Activity
Transcribe word for word the lines below from the line with "You are a GUI" through the line with "Given: Click the home icon in TSETMC toolbar", ends included.

Data records
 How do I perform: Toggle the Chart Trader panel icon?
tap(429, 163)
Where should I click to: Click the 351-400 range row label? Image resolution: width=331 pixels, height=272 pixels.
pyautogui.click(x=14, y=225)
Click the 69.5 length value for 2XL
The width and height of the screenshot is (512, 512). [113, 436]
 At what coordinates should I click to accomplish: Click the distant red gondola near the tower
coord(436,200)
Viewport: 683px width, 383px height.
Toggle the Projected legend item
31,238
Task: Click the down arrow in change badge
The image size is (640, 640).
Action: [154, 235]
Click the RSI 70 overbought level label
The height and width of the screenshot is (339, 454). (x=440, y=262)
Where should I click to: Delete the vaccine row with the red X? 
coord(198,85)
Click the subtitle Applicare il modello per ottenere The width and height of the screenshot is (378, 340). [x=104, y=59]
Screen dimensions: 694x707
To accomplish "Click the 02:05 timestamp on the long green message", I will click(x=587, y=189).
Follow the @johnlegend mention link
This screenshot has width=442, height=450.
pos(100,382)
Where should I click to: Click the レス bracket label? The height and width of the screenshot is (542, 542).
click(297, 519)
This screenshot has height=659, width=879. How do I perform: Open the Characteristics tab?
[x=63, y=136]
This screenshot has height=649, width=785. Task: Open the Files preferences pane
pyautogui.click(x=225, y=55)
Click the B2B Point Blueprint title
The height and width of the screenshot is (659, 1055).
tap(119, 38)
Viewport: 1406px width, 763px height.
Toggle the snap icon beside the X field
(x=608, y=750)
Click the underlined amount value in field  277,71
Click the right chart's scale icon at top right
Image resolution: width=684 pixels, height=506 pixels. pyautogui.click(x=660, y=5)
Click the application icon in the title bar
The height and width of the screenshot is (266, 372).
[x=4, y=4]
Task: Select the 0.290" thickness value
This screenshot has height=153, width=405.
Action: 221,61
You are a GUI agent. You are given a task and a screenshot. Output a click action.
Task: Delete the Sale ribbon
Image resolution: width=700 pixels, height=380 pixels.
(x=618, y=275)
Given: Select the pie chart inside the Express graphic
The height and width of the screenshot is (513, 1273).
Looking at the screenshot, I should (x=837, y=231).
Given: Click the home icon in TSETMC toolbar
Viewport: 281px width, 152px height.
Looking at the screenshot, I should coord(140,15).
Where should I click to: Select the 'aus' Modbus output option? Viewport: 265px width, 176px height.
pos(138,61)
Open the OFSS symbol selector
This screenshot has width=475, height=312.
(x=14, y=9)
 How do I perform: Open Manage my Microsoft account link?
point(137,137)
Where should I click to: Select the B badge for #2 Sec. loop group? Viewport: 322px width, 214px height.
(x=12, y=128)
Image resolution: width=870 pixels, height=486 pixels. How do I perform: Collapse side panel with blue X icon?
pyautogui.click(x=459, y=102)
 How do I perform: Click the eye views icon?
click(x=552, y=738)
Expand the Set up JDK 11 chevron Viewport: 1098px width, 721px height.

Answer to the exercise
You are a GUI agent. You are given a task and a screenshot. Output a click action.
Task: Delete the Sale ribbon
Image resolution: width=700 pixels, height=380 pixels.
(x=618, y=275)
Given: Select the pie chart inside the Express graphic
The height and width of the screenshot is (513, 1273).
Looking at the screenshot, I should (x=837, y=231).
Given: Click the home icon in TSETMC toolbar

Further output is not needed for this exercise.